Exporting Wiki content to PDF
I'm opening this page for a prelilminary discussion on how to generate PDFs from Wiki content.
An appropriate implementation of this feature would probably be a /pdf handler allowing a user to generate a PDF from a given page.
(More generally, an /export handler could give the user the choice about the preferred export format). There are several GPL-licensed Java and php solution for generating PDFs on the fly.
Some references
- PHP
- FPDF
a PHP class, which allows to generate PDF files without using the PDFlib library.
- PC4P
a PDF class for PHP.
- PDF-PHP
Create pdf documents using PHP, but without installing any modules. Comprises a base class which performs all the pdf creation, and an extension class (ezPdf) to allow simple document creation.
- R&OS pdf class
a PHP class which will allow the easy production of simple pdf documents.
- html2pdf
a PHP package that converts web pages to pdf, including css and images.
- Java
- FOP (Formatting Objects Processor)
(GPL) is the world's first print formatter driven by XSL formatting objects (XSL-FO) and the world's first output independent formatter. It is a Java application that reads a formatting object (FO) tree and renders the resulting pages to a specified output. Output formats currently supported include PDF, PCL, PS, SVG, XML (area tree representation), Print, AWT, MIF and TXT. The primary output target is PDF.
- XWiki PDF Export
An implementation of FOP for XWiki.
- Mike, I tried the R&OS pdf class and it is fairly easy to set up. The example in he readme file for database tables works straight out of the box. Just change the database settings and the SQL to query the database and your almost there. (A SQL query like select tag,body from main_wikka_pages where tag="HomePage" and latest="y"'; gives you output like this Of course, it shows that we need to handle the hyperlink formatting too. --JamesMcl .
FPDF
Hi James. Any progress on generating a PDF file output from wikka? -- Mike Bowen (GmBowen)

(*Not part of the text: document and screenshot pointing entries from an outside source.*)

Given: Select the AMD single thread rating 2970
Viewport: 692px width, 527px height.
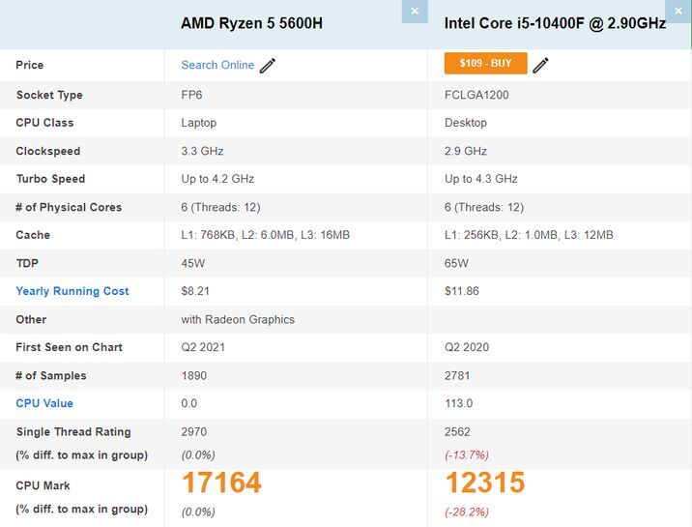Looking at the screenshot, I should 194,432.
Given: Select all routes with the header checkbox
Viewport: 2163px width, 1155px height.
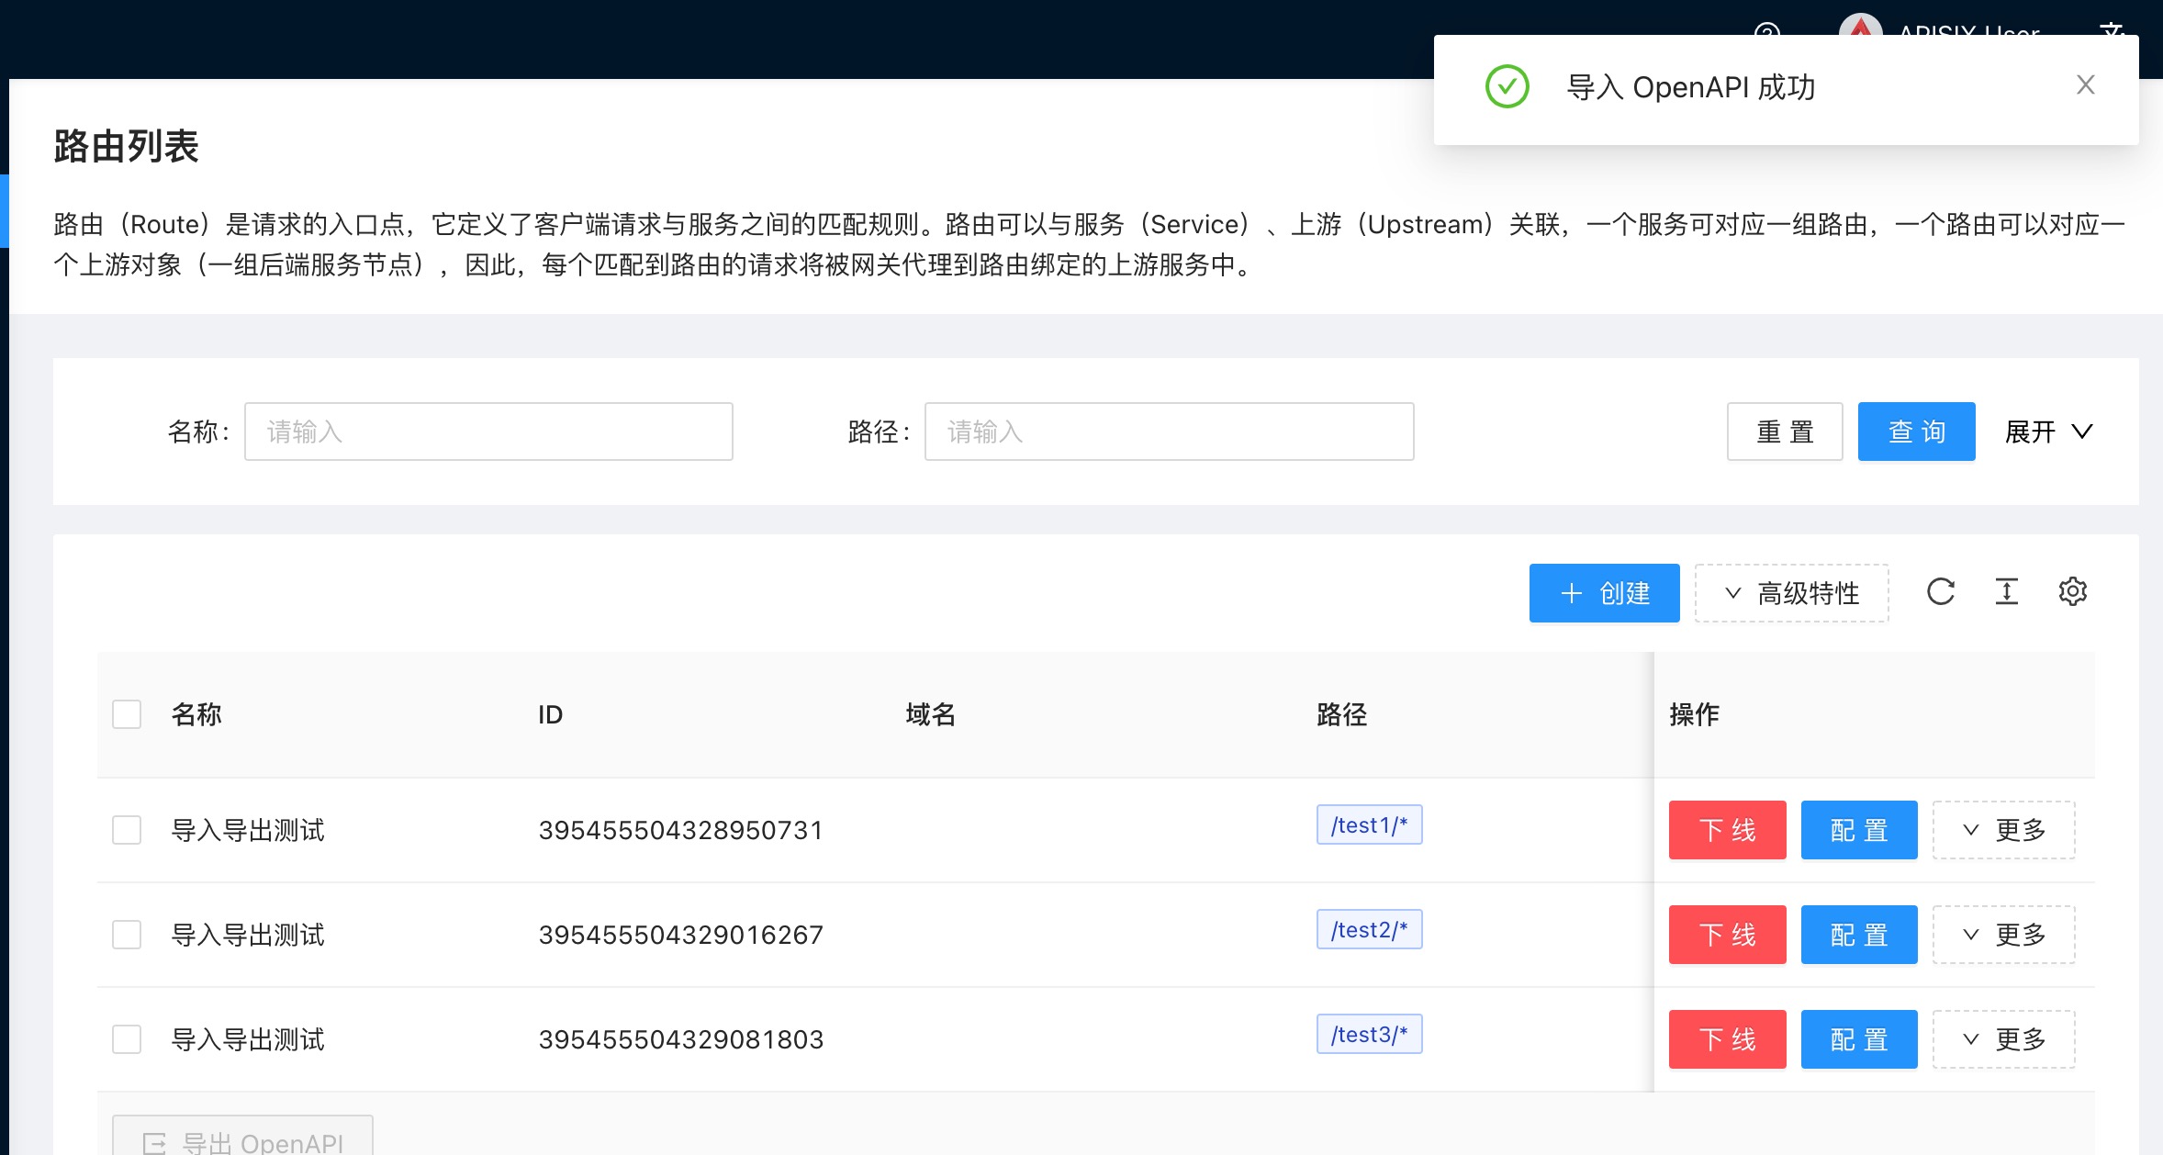Looking at the screenshot, I should coord(126,712).
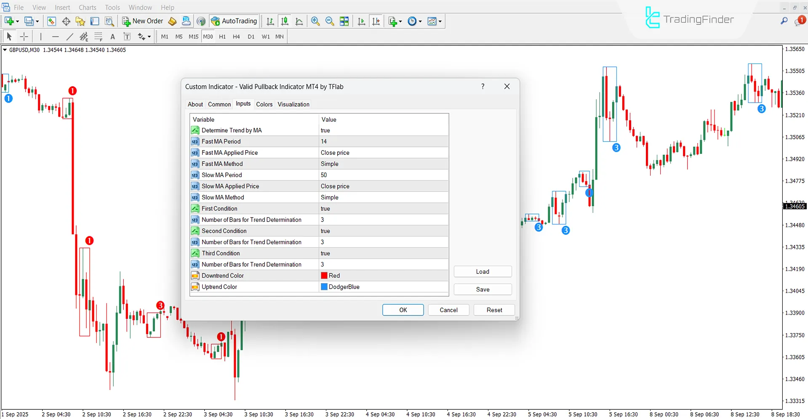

- Sorry Mike, no progress as yet as I've got other things to do at the moment. My lack of programming skills doesn't help although I have had success using the class without wikka. It shouldn't be too difficult though. Basically you have a file which includes the FPDF Class and queries the database. The problem is restricting the results to the latest page and presumably reversing the wikka markup to show bold etc. I could e-mail you an example file if you would like, need your e-mail address though.
- Have a look at this example Mike.
As you can see it picks the Page Name and Content fromm the database alright. The script needs a little refinement to format the page layout correctly and as I said earlier to restrict the results set from the sl query. The code is below.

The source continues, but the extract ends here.